┌─ Extracted information

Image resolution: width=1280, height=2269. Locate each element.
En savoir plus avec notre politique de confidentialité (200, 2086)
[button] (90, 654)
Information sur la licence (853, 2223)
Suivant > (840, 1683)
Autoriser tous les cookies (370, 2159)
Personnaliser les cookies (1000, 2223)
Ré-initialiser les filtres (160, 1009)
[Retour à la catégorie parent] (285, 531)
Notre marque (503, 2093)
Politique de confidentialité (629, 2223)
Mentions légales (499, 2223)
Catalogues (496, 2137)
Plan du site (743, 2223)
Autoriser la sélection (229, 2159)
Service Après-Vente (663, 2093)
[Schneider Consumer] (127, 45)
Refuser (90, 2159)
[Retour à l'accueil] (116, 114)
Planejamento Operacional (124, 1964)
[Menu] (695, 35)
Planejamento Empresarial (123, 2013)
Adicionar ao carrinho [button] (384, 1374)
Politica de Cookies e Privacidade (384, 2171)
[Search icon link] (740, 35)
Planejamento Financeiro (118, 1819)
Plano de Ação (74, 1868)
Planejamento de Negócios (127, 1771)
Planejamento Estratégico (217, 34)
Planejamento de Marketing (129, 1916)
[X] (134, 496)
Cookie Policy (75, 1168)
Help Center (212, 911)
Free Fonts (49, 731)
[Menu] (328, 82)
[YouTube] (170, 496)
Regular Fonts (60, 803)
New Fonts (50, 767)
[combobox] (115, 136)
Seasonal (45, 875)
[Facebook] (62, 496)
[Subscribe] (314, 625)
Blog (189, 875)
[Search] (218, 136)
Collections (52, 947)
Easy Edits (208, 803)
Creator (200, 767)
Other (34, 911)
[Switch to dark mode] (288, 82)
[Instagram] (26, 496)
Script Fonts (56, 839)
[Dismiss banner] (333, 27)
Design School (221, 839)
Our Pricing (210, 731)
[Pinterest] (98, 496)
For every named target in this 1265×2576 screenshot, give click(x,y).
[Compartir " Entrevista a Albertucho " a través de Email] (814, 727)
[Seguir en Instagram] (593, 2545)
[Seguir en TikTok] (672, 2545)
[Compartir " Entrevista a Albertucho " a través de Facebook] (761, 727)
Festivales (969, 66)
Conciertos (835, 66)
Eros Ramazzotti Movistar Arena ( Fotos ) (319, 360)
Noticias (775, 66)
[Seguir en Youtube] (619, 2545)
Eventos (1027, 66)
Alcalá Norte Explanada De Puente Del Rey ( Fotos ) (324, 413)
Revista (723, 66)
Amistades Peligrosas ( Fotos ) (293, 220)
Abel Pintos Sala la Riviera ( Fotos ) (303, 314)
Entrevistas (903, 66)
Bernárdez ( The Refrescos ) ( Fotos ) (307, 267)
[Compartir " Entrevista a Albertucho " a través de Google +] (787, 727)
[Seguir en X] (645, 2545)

└─

**Instructions for the task:** Output the entire listing exactly as it appears above.

**The answer:**
Image resolution: width=1280, height=2269. Locate each element.
En savoir plus avec notre politique de confidentialité (200, 2086)
[button] (90, 654)
Information sur la licence (853, 2223)
Suivant > (840, 1683)
Autoriser tous les cookies (370, 2159)
Personnaliser les cookies (1000, 2223)
Ré-initialiser les filtres (160, 1009)
[Retour à la catégorie parent] (285, 531)
Notre marque (503, 2093)
Politique de confidentialité (629, 2223)
Mentions légales (499, 2223)
Catalogues (496, 2137)
Plan du site (743, 2223)
Autoriser la sélection (229, 2159)
Service Après-Vente (663, 2093)
[Schneider Consumer] (127, 45)
Refuser (90, 2159)
[Retour à l'accueil] (116, 114)
Planejamento Operacional (124, 1964)
[Menu] (695, 35)
Planejamento Empresarial (123, 2013)
Adicionar ao carrinho [button] (384, 1374)
Politica de Cookies e Privacidade (384, 2171)
[Search icon link] (740, 35)
Planejamento Financeiro (118, 1819)
Plano de Ação (74, 1868)
Planejamento de Negócios (127, 1771)
Planejamento Estratégico (217, 34)
Planejamento de Marketing (129, 1916)
[X] (134, 496)
Cookie Policy (75, 1168)
Help Center (212, 911)
Free Fonts (49, 731)
[Menu] (328, 82)
[YouTube] (170, 496)
Regular Fonts (60, 803)
New Fonts (50, 767)
[combobox] (115, 136)
Seasonal (45, 875)
[Facebook] (62, 496)
[Subscribe] (314, 625)
Blog (189, 875)
[Search] (218, 136)
Collections (52, 947)
Easy Edits (208, 803)
Creator (200, 767)
Other (34, 911)
[Switch to dark mode] (288, 82)
[Instagram] (26, 496)
Script Fonts (56, 839)
[Dismiss banner] (333, 27)
Design School (221, 839)
Our Pricing (210, 731)
[Pinterest] (98, 496)
For every named target in this 1265×2576 screenshot, give click(x,y).
[Compartir " Entrevista a Albertucho " a través de Email] (814, 727)
[Seguir en Instagram] (593, 2545)
[Seguir en TikTok] (672, 2545)
[Compartir " Entrevista a Albertucho " a través de Facebook] (761, 727)
Festivales (969, 66)
Conciertos (835, 66)
Eros Ramazzotti Movistar Arena ( Fotos ) (319, 360)
Noticias (775, 66)
[Seguir en Youtube] (619, 2545)
Eventos (1027, 66)
Alcalá Norte Explanada De Puente Del Rey ( Fotos ) (324, 413)
Revista (723, 66)
Amistades Peligrosas ( Fotos ) (293, 220)
Abel Pintos Sala la Riviera ( Fotos ) (303, 314)
Entrevistas (903, 66)
Bernárdez ( The Refrescos ) ( Fotos ) (307, 267)
[Compartir " Entrevista a Albertucho " a través de Google +] (787, 727)
[Seguir en X] (645, 2545)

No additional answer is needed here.